Lihat ke Halaman Asli

Desy Rahmasari

PT. Victoria Care Indonesia

Keteguhan dari Minoritas Budha di Mayoritas Islam akan Tetapi Tetap Satu

Diperbarui: 19 November 2021   08:39

Kompasiana adalah platform blog. Konten ini menjadi tanggung jawab bloger dan tidak mewakili pandangan redaksi Kompas.

Foto: Dokumentasi Pribadi

Siang itu, udara dingin berselimut kabut hingga menusuk ketulang. Jarum jam menunjukkan pukul 05.30. Bu Ponidah (50) bersama suaminya Pak Tukidi (50) telah bersiap melakukan kegiatan puja bakti. Satu bulan penuh Ponidah bersama 4 orang lainnya menjalankan rutinitas puja bakti. Sebulan Pendalaman Dharma atau biasa disingkat dengan SPD setiap pagi dan sore, guna menyambut Hari Raya Waisak.
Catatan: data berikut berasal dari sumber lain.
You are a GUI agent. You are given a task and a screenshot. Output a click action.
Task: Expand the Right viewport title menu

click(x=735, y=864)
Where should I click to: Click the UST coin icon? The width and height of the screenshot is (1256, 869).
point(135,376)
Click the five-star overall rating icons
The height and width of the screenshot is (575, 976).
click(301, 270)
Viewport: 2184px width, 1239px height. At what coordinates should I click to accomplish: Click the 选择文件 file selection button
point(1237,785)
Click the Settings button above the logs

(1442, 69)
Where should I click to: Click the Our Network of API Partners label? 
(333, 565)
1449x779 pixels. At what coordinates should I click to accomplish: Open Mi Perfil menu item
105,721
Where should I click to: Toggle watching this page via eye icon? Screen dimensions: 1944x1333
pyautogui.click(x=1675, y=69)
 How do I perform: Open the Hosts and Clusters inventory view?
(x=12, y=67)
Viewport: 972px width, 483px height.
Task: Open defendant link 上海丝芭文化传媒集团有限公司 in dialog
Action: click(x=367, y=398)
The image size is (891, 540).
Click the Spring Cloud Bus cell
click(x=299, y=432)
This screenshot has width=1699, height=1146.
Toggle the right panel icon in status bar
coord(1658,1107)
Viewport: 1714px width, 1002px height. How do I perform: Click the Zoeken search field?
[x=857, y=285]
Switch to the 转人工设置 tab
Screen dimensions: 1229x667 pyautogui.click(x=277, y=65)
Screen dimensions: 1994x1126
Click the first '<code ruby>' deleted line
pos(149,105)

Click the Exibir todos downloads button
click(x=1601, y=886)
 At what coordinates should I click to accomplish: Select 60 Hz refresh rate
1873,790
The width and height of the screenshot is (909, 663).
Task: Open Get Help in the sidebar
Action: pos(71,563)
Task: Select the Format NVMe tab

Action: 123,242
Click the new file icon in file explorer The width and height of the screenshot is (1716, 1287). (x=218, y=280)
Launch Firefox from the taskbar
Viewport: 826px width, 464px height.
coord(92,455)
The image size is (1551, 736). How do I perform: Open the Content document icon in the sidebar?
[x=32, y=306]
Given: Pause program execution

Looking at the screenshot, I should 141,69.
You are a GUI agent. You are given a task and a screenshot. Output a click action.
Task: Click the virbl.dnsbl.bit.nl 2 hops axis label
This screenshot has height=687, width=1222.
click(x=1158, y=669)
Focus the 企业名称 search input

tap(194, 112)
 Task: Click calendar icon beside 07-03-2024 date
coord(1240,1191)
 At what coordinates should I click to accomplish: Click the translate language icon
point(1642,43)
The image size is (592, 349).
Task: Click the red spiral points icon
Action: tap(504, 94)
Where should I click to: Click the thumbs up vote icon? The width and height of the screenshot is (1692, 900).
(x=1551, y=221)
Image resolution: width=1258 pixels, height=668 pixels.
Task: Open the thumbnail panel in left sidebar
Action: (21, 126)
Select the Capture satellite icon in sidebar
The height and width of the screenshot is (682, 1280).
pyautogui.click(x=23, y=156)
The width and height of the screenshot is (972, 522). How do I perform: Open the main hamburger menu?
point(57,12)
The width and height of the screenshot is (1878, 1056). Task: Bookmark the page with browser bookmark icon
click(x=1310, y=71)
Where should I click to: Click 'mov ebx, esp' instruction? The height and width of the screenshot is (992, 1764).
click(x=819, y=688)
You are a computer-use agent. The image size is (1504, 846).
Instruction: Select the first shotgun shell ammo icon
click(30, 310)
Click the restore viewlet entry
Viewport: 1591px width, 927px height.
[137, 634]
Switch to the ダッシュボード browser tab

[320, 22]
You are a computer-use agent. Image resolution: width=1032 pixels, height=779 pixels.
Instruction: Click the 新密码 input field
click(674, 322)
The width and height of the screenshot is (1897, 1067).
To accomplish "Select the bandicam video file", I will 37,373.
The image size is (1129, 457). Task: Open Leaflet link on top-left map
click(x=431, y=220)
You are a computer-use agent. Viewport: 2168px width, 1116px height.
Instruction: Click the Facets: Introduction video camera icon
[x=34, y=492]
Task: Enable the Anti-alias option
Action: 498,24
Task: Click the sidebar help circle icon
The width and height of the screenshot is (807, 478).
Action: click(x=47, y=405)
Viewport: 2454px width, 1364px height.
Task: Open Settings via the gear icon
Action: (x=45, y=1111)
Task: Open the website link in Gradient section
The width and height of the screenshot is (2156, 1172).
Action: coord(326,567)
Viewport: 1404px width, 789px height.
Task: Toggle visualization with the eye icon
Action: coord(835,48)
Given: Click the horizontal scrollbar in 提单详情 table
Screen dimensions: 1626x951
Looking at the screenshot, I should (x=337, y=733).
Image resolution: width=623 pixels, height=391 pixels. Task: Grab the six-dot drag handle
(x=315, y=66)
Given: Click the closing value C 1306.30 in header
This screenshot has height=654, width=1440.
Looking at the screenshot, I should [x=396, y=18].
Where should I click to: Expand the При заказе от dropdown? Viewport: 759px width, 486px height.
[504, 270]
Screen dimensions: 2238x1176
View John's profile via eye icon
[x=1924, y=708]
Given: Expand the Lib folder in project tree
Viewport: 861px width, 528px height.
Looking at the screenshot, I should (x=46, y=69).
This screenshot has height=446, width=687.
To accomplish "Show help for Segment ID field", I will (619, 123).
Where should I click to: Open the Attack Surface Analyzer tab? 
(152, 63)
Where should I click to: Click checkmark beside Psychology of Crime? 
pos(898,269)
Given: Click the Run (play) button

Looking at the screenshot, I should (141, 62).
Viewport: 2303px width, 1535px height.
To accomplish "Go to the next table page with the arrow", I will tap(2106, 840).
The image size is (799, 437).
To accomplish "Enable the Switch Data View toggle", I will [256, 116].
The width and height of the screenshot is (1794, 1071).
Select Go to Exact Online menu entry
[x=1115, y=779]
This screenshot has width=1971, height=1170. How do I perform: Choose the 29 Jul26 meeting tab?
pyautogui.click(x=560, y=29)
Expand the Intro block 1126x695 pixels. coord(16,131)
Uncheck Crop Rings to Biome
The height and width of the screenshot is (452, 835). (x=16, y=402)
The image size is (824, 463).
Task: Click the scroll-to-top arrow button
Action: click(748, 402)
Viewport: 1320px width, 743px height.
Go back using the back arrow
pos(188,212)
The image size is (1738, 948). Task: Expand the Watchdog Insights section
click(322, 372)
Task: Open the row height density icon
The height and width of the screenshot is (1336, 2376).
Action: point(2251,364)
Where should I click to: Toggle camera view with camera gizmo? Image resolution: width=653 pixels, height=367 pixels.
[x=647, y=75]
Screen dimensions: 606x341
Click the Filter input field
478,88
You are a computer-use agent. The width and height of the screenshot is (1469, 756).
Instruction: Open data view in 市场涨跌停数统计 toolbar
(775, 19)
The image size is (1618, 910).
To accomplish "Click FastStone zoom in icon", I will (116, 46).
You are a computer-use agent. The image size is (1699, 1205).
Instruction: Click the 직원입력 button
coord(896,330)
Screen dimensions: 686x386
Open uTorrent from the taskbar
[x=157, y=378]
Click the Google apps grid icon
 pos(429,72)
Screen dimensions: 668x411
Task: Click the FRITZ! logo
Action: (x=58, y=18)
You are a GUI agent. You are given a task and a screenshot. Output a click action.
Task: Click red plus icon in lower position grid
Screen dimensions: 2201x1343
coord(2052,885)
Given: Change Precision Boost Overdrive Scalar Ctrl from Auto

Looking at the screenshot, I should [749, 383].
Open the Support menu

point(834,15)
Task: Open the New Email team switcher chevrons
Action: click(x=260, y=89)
Jumlah umat Buddha di Dusun Jambe, Desa Candi Garon, Kecamatan Sumowono, Semarang ini hanya lima orang terdiri dari empat keluarga. Ponidah dan Tukidi salah satunya. Meskipun hanya berlima, namun keyakinan dan keteguhan hati mereka patut dijadikan inspirasi bagi umat Buddha lainnya, khususnya generasi muda.

"Biarpun umat buddhis di sini sedikit, tapi yang penting hidup saya ini tidak menyusahkan apalagi menyakiti yang lain, itu prinsip saya. Dengan pemikiran seperti ini juga saya bisa tetap bertahan menjadi buddhis sampai sekarang," ujar Ponidah.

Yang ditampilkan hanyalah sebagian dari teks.